Ferrari “Colombo” V12
You might have never heard one in person, but you know the sound already. A mechanical howl with the valves punctuating little staccatos on each cylinder firing – it’s the shriek of an old Ferrari V12. And remarkably, almost all the Ferrari 60-degree V12s from 1947 to 1988 can trace their lineage back to one man: Gioacchino Colombo. His design was originally intended for F1 use and displaced a tiny 1.5 liters. The pistons were barely two inches in diameter! It grew in many iterations to an ultimate size of 4.9L in the Ferrari 412, but it gained fame in the 250 GTO, 365 GTB/4, and many other lovely models.
MoPar Street Hemi
The Hemi name is derived from its hemispherical combustion chambers. Chrysler chose this design because it allowed fitting larger valves than normal while still adhering to NASCAR’s two-valve-per-cylinder mandate. These widely splayed valves created equally wide valve covers which emphasized the overall girth of the engine. The Hemi was MoPar’s largest, most expensive, most hardcore, and most powerful engine of the era. Its daunting physical size led others to call it “the elephant motor.”
The Hemi lived-in in production cars for just five short years between 1966 and 1971. You could special-order the engine if you knew the right people in 1965, but that really didn’t count. In the end, emissions regulations and unleaded gas conspired to kill off the Hemi, and it never returned in dual-quad form.
The Cummins 6BT was launched in 1984 but didn’t see the engine bay of a road-legal vehicle until 1989. That’s because the burly 6BT was originally designed for farm implements and construction equipment, with zero thought towards passenger vehicle refinement. Dodge decided that the 6BT would be the perfect engine to offer in its three-quarter and one-tonne trucks starting in 1989. The 6BT displaces 5.9L and weighs 500 kg fully assembled. Boosted by a Holset turbocharger, output ranged between 160 and 210 horsepower depending on the variant of the engine; torque was between 400 and 440 lb.-ft. Created to do the hardest work an engine can handle, 6BT’s were designed to last 560,000 km with only basic maintenance, and a few last even longer than that.
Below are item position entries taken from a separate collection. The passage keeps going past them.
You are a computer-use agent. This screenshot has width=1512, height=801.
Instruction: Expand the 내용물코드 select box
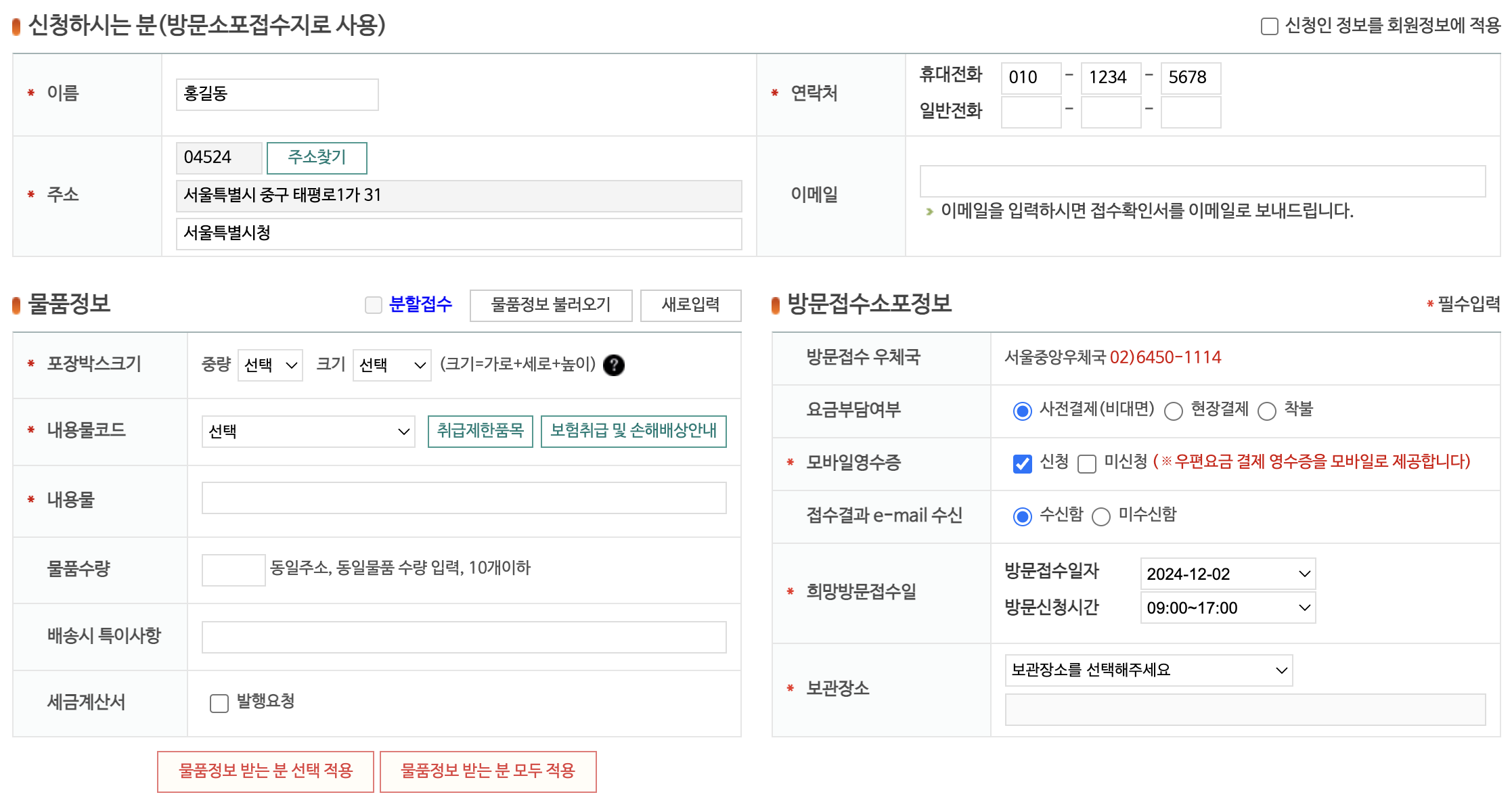[308, 432]
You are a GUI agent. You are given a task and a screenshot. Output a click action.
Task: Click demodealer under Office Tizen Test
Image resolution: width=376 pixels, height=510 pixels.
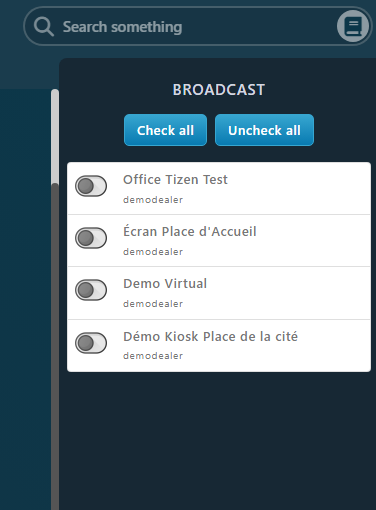pyautogui.click(x=153, y=200)
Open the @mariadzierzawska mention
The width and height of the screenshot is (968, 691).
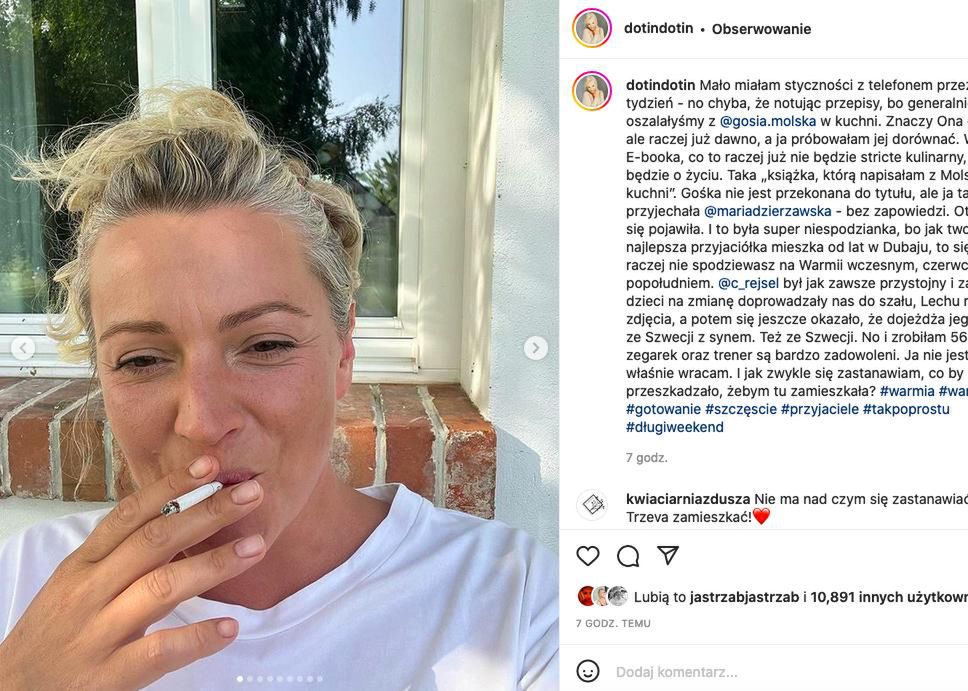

The Honda B series is essentially the engine that started the craze with modifying Hondas. With two little syllables, Honda changed the way enthusiasts saw the brand: VTEC. The B series wasn’t the first or the last DOHC I4 from the company but it was the one that popularized it in the enthusiast world. High-output versions of the Honda B could be found in the Integra and Civic Type R and the engine was the first production unit to eclipse 100 hp per liter.
The B-Series was installed in the Civic, Del Sol, Integra, and other Honda offerings. It quickly earned a reputation for impressive fuel economy, easy maintenance, and solid longevity. It also tingled the brains of anyone who revved one of these motors out past 8,000 rpm. Nothing quite sounds like a Honda B at full tilt.
Chrysler Slant Six 1959 1987
The leaning tower of power! Chrysler’s slant six was canted 30-degrees to one side to afford stylists a lower hood line. This allowed the cars to have rakish snouts but left the six looking rather odd underhood. Nonetheless, the thrifty pushrod six soon gained a following. The slant makes a distinct sound at idle because it had a solid-lifter camshaft until 1983; about 20 years after most had abandoned the technology.